Há momentos em que a vida nos coloca diante de um vazio que a gente não sabe nomear.
Não é tristeza, não é medo, não é cansaço.
É apenas um silêncio profundo que toma conta por dentro — como se tudo ficasse suspenso.
Hoje acordei assim.
Com um aperto discreto na garganta e uma sensação de algo que precisa ser entendido, não evitado.
Não foi por coincidência que a leitura do Cafe com Deus Pai foi Mateus 6:22–23.
“Se os teus olhos forem bons, todo o teu corpo terá luz; mas se forem maus, todo o teu corpo estará em trevas.”
É impressionante como esse texto ilumina o que muitas vezes confundimos.
Não fala dos olhos em si, mas do olhar — da direção para onde apontamos a alma.
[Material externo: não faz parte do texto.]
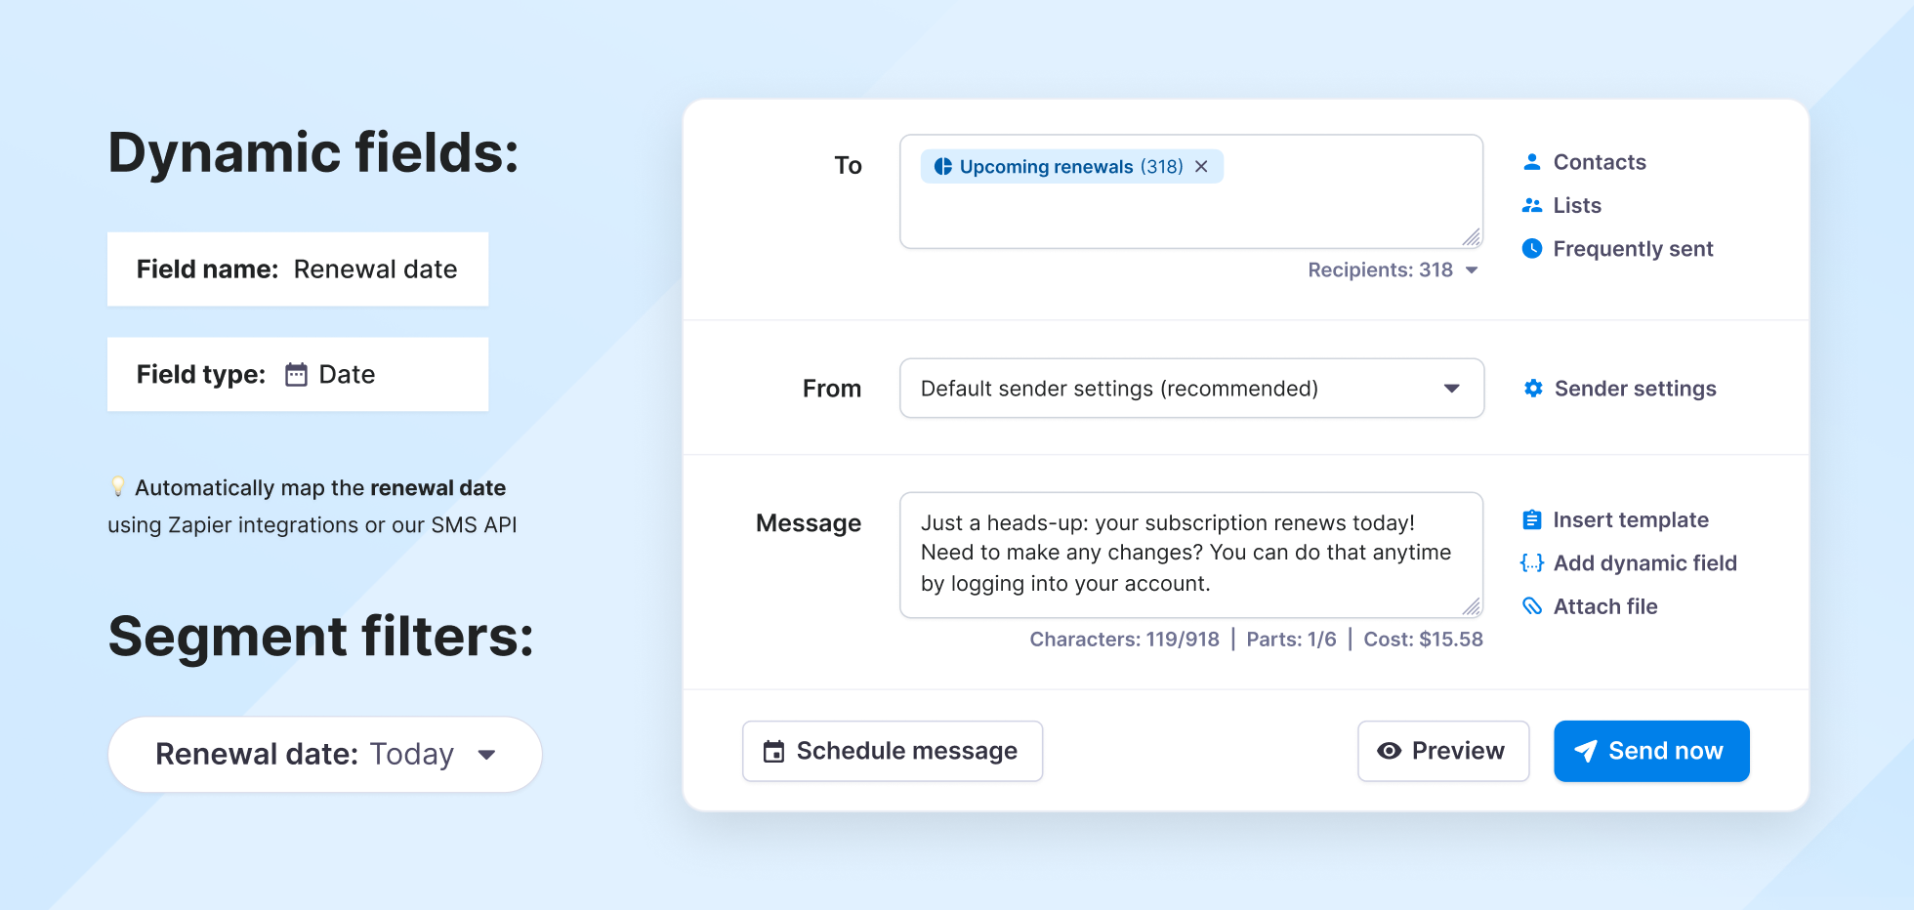
Task: Click the Schedule message button
Action: 893,751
Há circunstâncias que tentam nos puxar para o velho padrão:
– a reação impulsiva,
– a memória dolorosa,
– a dúvida,
– o medo de repetir o passado.
Mas a palavra de Mateus muda tudo.
Ela nos lembra que a luz e a escuridão não chegam de fora — começam dentro.
E, de repente, aquele vazio ganhou outro significado: ele não era ausência de Deus.
Era espaço.
Espaço para a reconstrução.
Espaço para reorganizar o olhar.
Espaço para deixar a luz entrar sem pressa.
A dificuldade, a inércia que às vezes sentimos não é sinal de fracasso. É apenas o resultado de experiências que ainda pesam.
Mas a direção — a direção verdadeira — continua lá.
Ela não se perde, só fica encoberta.
E é nessa hora que Mateus ensina: se o olhar apontar para o que é bom, mesmo no cansaço, a luz volta.
Se o olhar se fixa no que é mau — ressentimento, medo, culpa — a luz se apaga.
Hoje entendi que o meu trabalho é apenas ajustar o ângulo do olhar.
Continuo de pé.
Um pouco cansado, talvez.
Mas com a certeza de que Deus preenche o vazio com propósito, e que cada silêncio interior é o convite para um recomeço.
Que eu siga assim: enxergando o que é bom, caminhando com luz, e permitindo que Deus conduza, no tempo Dele, o próximo capítulo da minha vida.